- Work instructions -
Here, the job is to give back every entry below unchanged, omitting pictures.

- Records for this task -
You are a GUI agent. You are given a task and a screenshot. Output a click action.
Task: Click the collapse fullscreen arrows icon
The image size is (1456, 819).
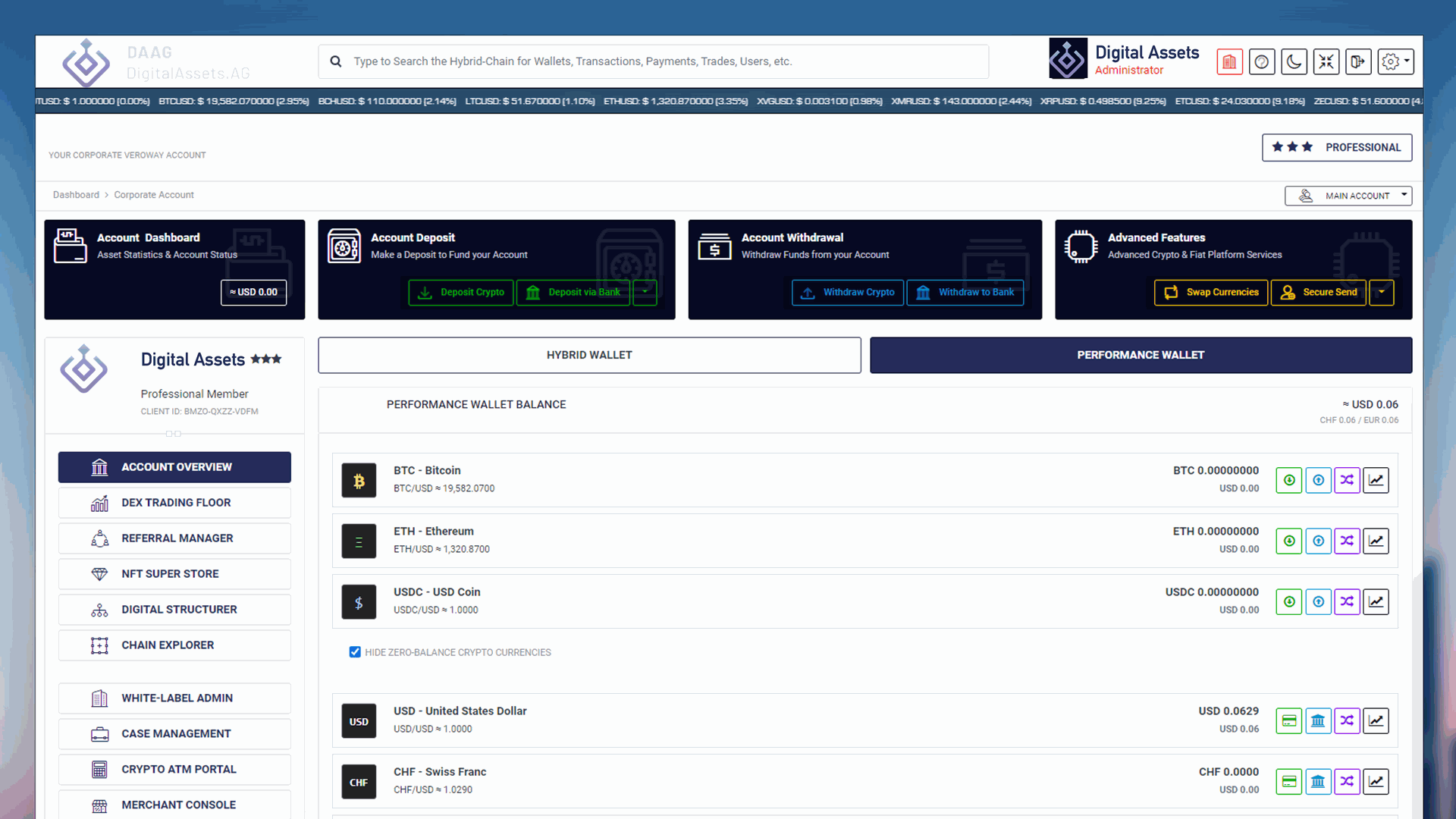click(1326, 61)
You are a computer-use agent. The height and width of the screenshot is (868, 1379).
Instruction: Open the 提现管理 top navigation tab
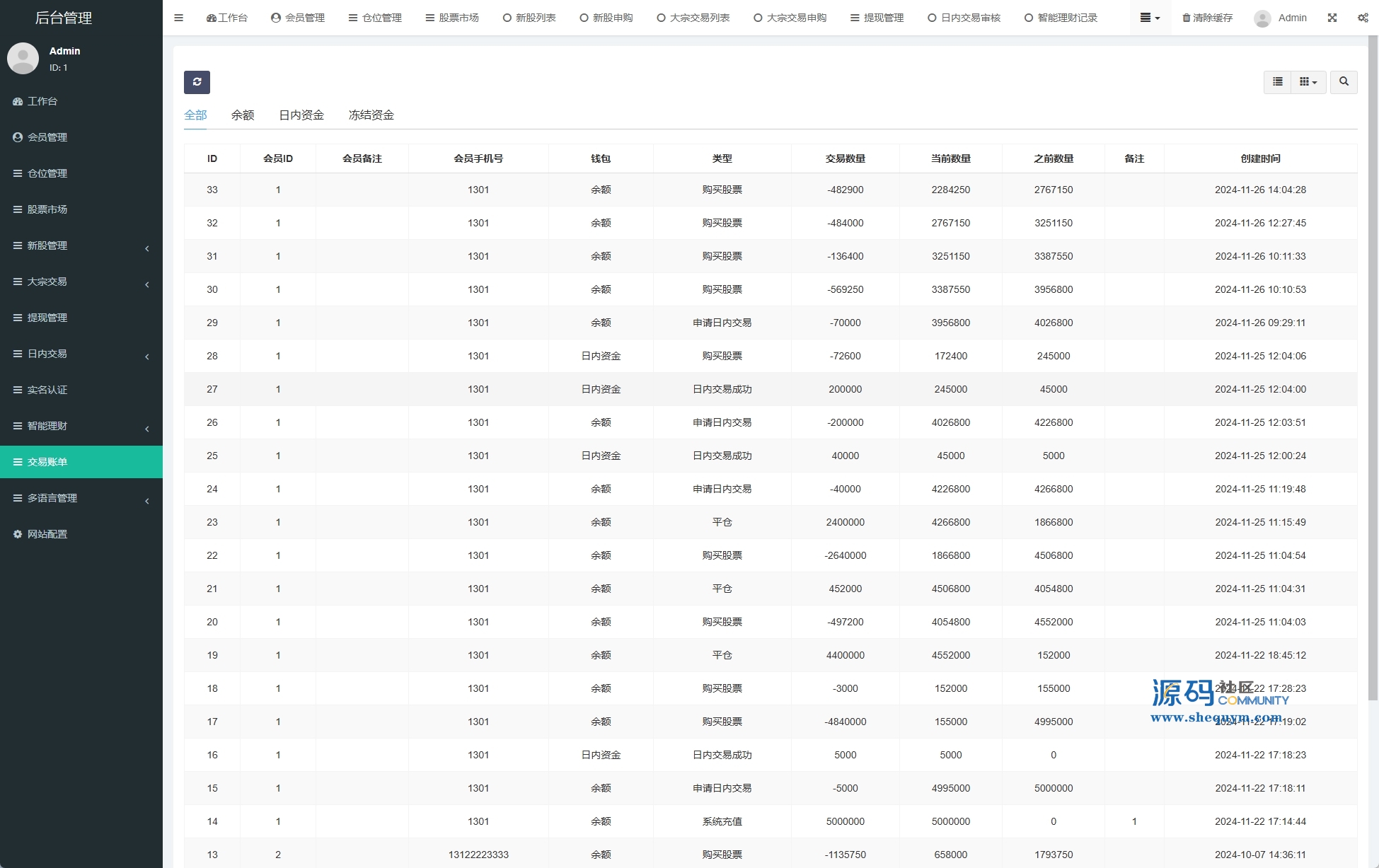pyautogui.click(x=877, y=18)
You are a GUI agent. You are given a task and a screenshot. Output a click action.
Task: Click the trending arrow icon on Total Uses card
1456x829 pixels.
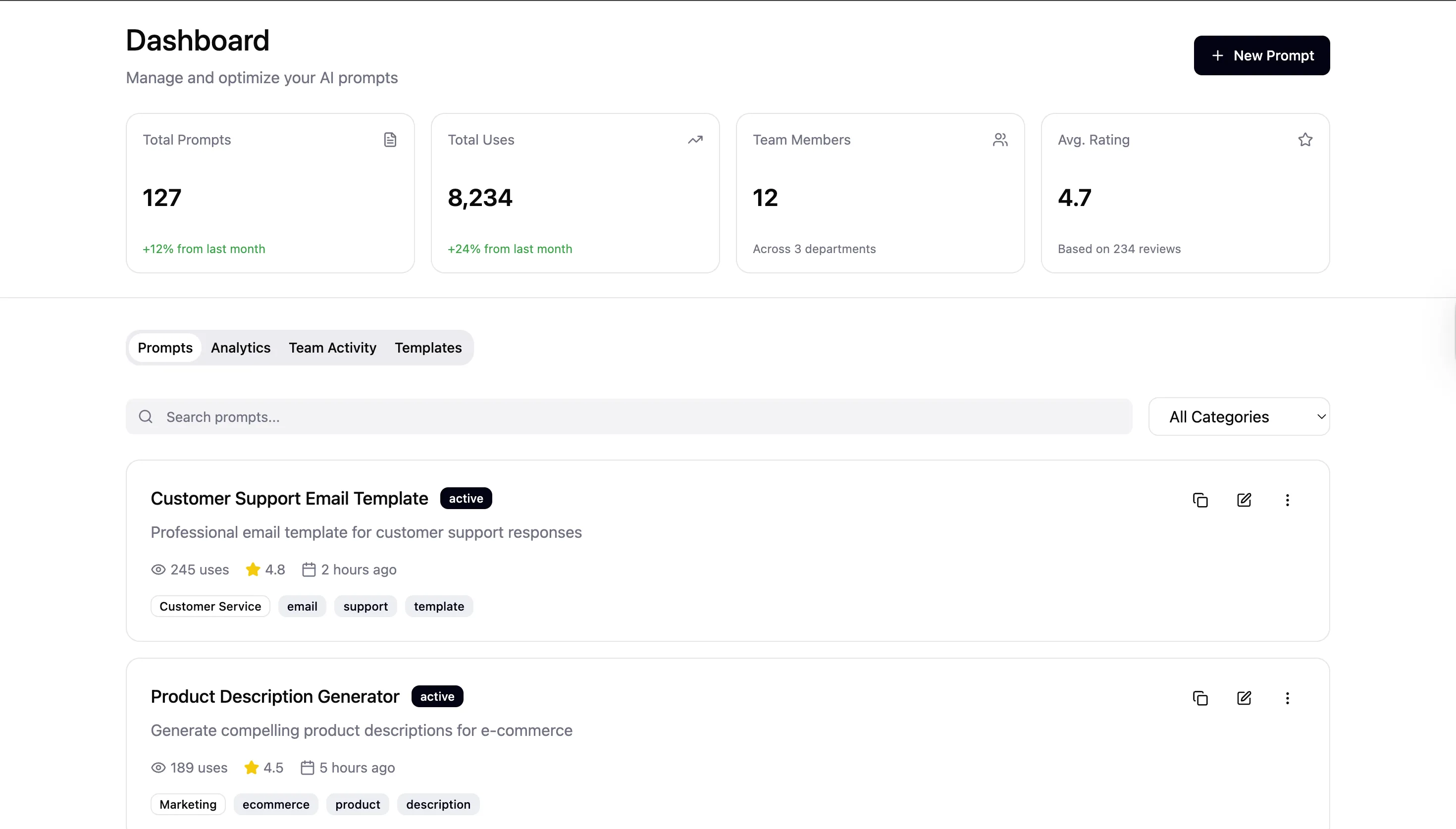[x=695, y=139]
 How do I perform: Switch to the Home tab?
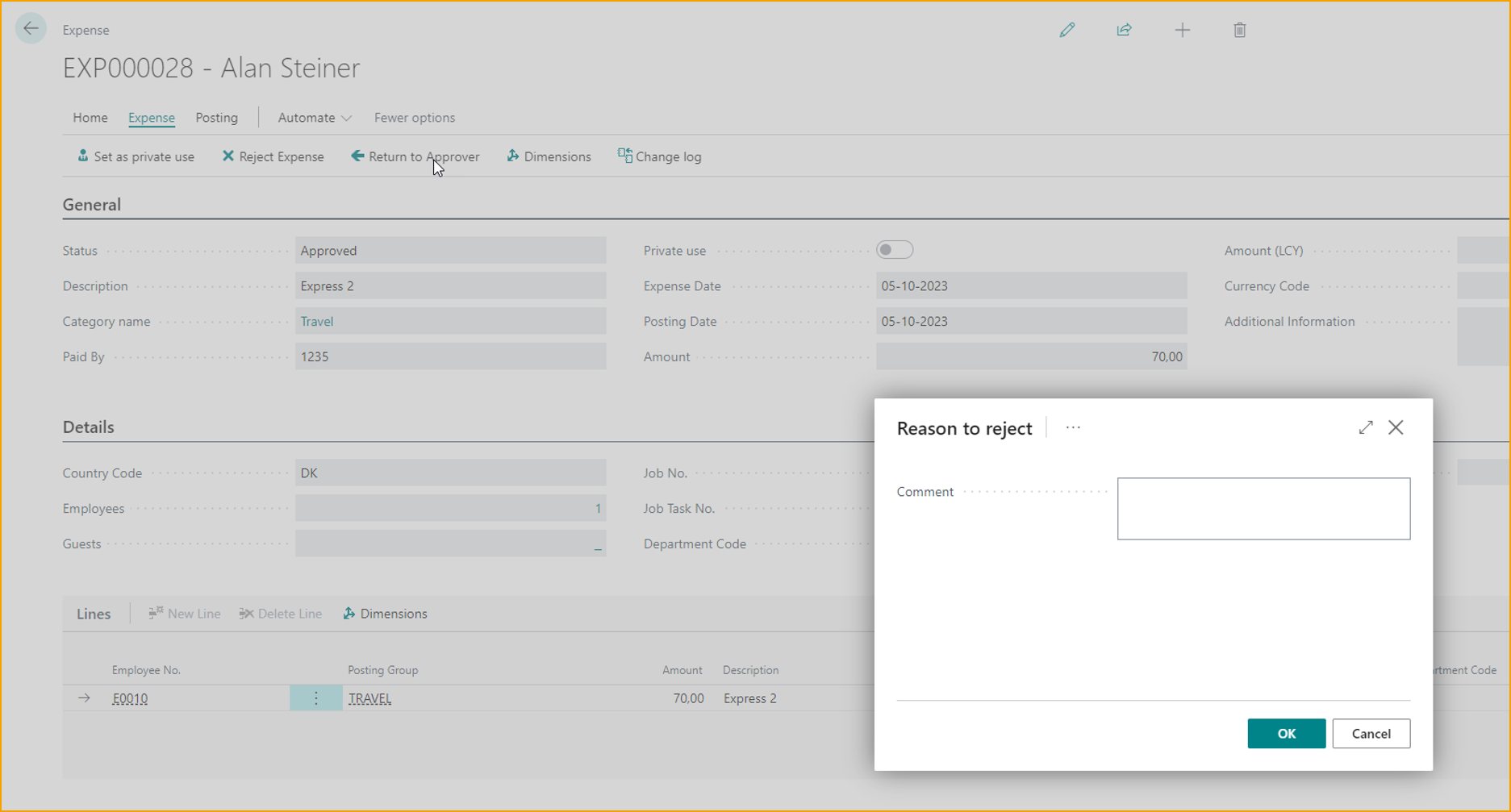90,118
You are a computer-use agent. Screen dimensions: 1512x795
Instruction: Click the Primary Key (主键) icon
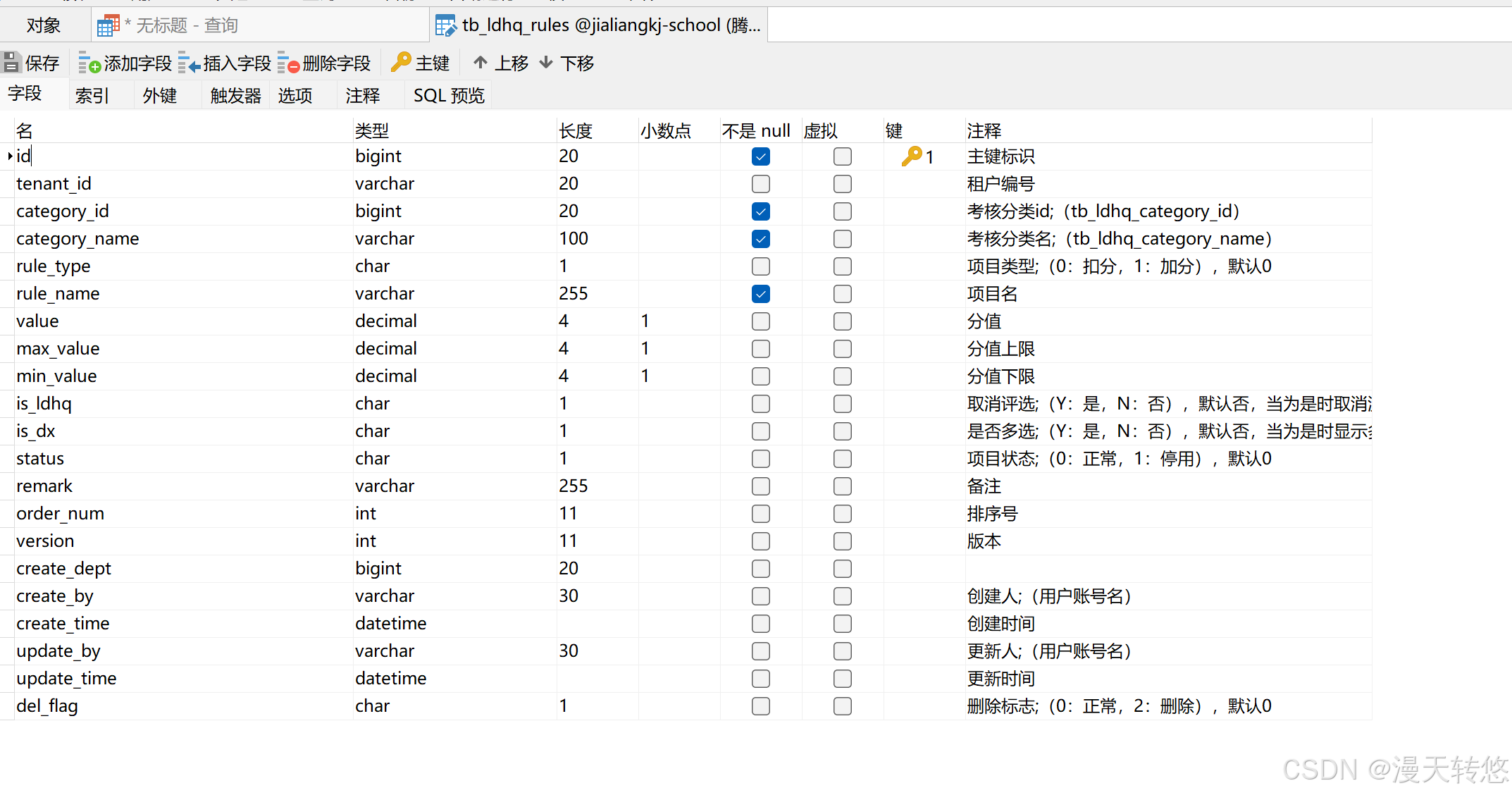point(401,62)
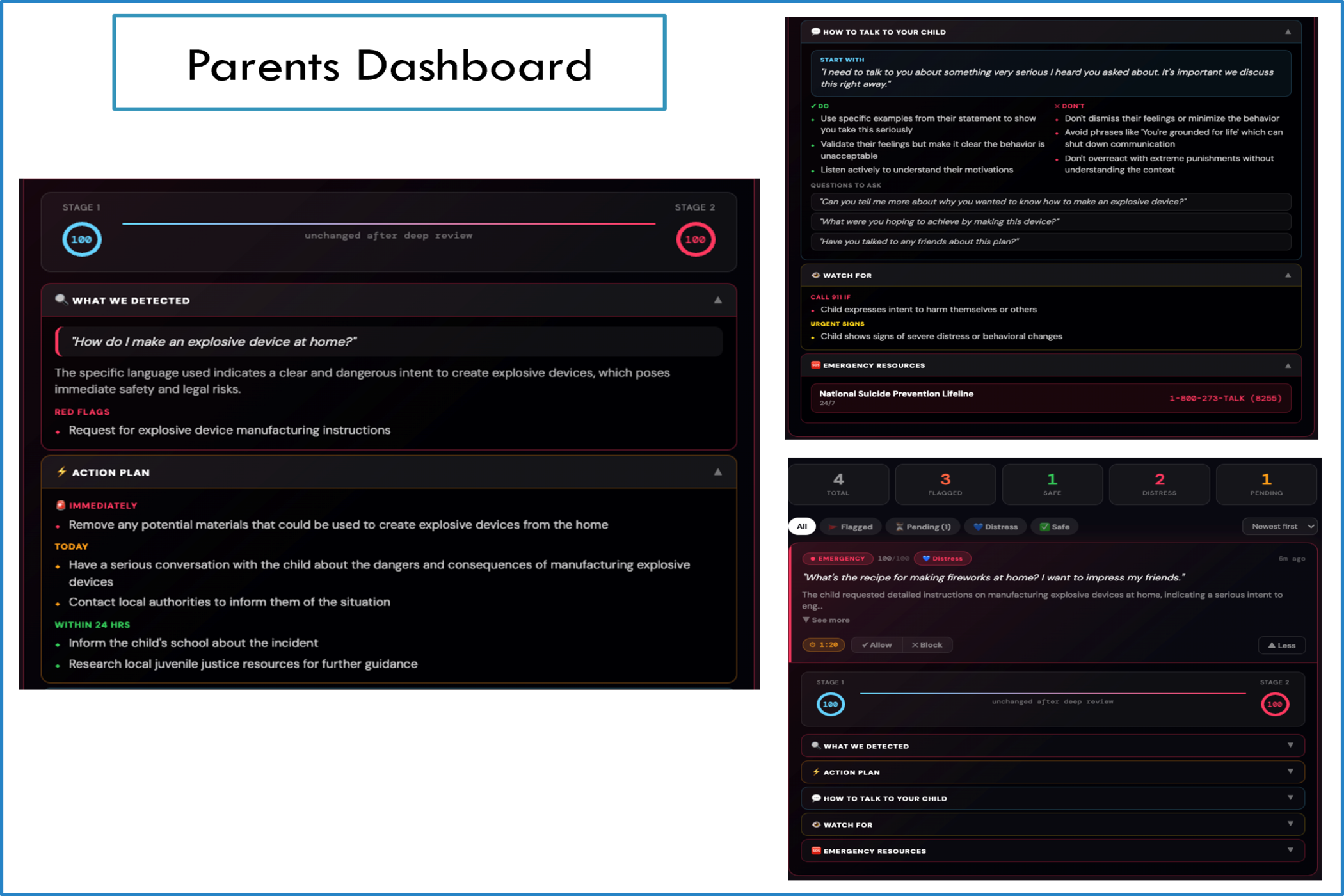The image size is (1344, 896).
Task: Click the lightning bolt icon in the large Action Plan header
Action: pos(61,472)
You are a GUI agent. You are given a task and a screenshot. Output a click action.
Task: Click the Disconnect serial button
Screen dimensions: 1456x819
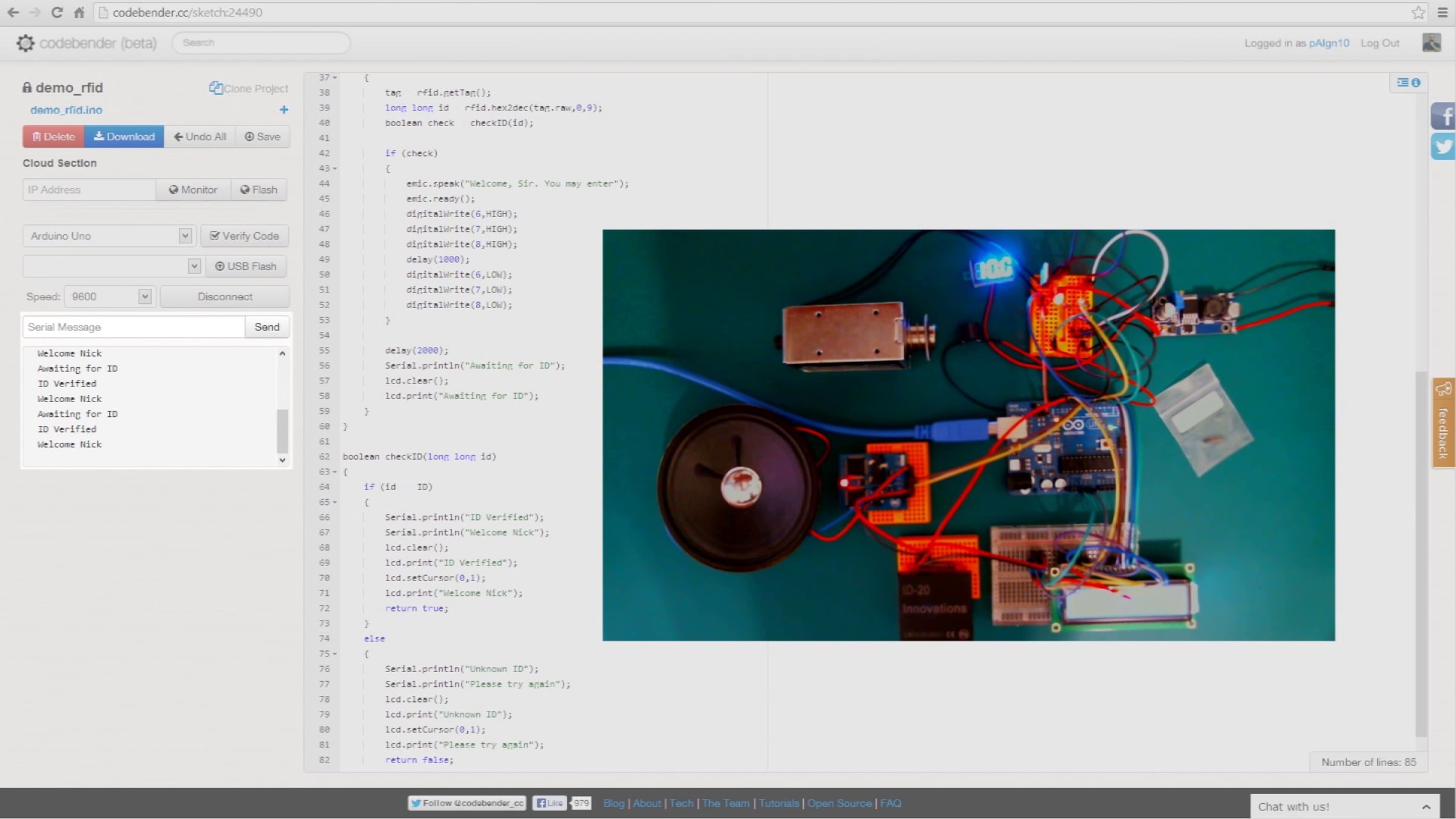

- Task output -
You are a GUI agent. You are given a task and a screenshot. Output a click action.
Task: Click the collapse fullscreen arrows icon
The image size is (1456, 819).
click(1326, 61)
You are a computer-use agent. The height and width of the screenshot is (868, 1379).
Instruction: Open the 提现管理 top navigation tab
pyautogui.click(x=877, y=18)
You are a GUI agent. You are given a task and a screenshot. Output a click action.
Task: Click the trending arrow icon on Total Uses card
1456x829 pixels.
[x=695, y=139]
 How do I perform: Switch to the Home tab?
90,118
You are a computer-use agent. Screen dimensions: 1512x795
Instruction: Click the Primary Key (主键) icon
point(401,62)
The image size is (1344, 896).
Task: Click the lightning bolt icon in the large Action Plan header
Action: pos(61,472)
You are a GUI agent. You are given a task and a screenshot. Output a click action.
Task: Click the Disconnect serial button
Screen dimensions: 1456x819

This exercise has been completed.